Thursday’s Quick Clicks…

  • Maine law makers consider expanding timeframe for inmates to bring innocence petitions with new evidence beyond current one-year limit; prosecutors oppose.
  • New study suggests that when indigent defendants get to choose their public defender, the system works better
  • A new bill under consideration in Montana would require prosecutors to tell defendants that they plan to use an incentivized witness and the terms of the deal made in exchange for testimony. It also would allow defense counsel to request a pre-trial hearing where a judge can weigh the credibility of the testimony and if there is enough other evidence to corroborate the witness’ story. The judge could then choose to bar the testimony as inadmissible or issue a jury instruction, similar to how courts currently review the credibility of some scientific witnesses before a trial starts.
  • Dallas’ exonerees mission to free the wrongfully convicted is the focus of a new film

One response to “Thursday’s Quick Clicks…

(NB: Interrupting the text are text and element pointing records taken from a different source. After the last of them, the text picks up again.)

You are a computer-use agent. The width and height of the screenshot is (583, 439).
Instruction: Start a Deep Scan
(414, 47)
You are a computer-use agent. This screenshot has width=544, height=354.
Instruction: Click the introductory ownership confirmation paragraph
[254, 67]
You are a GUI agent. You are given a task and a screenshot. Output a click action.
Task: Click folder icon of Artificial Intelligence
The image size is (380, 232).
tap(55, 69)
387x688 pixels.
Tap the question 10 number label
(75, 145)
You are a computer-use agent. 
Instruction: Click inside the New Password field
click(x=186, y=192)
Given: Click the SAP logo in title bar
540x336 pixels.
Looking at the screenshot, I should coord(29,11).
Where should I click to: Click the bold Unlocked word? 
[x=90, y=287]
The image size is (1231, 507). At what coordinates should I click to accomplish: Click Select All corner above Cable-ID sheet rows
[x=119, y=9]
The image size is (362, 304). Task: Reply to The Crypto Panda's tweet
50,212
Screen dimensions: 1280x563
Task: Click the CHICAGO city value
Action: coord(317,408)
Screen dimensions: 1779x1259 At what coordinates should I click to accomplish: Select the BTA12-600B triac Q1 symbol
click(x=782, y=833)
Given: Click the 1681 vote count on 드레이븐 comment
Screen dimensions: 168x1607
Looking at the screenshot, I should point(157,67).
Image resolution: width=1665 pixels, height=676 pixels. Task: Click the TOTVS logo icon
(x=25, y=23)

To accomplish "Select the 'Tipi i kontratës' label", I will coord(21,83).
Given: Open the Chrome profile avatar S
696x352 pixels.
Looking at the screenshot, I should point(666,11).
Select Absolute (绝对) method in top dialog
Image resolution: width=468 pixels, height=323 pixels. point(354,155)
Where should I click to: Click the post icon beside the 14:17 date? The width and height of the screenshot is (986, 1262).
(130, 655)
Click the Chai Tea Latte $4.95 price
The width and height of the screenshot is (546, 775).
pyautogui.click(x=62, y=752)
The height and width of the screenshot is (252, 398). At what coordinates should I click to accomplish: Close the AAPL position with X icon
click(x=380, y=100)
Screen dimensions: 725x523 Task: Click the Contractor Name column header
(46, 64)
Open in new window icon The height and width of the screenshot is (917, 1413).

  1. Is it common pratice(s) for a lawyer (paid or court-appointed) to fail to…
    Mention who made the allegation?
    File for a speedy trial?
    Question witnesses, including my main witness?
    Collect evidence, especially when whereabouts was known?
    Subpoena my main witness? (He told me clearly he had.)
    Request a continuance when he knew his client was under the influence of a sleep aid? (Why didn’t the court request a continuance whe informed?)
    Why would the court dismiss an appeal without counsel being notified or present at the hearing?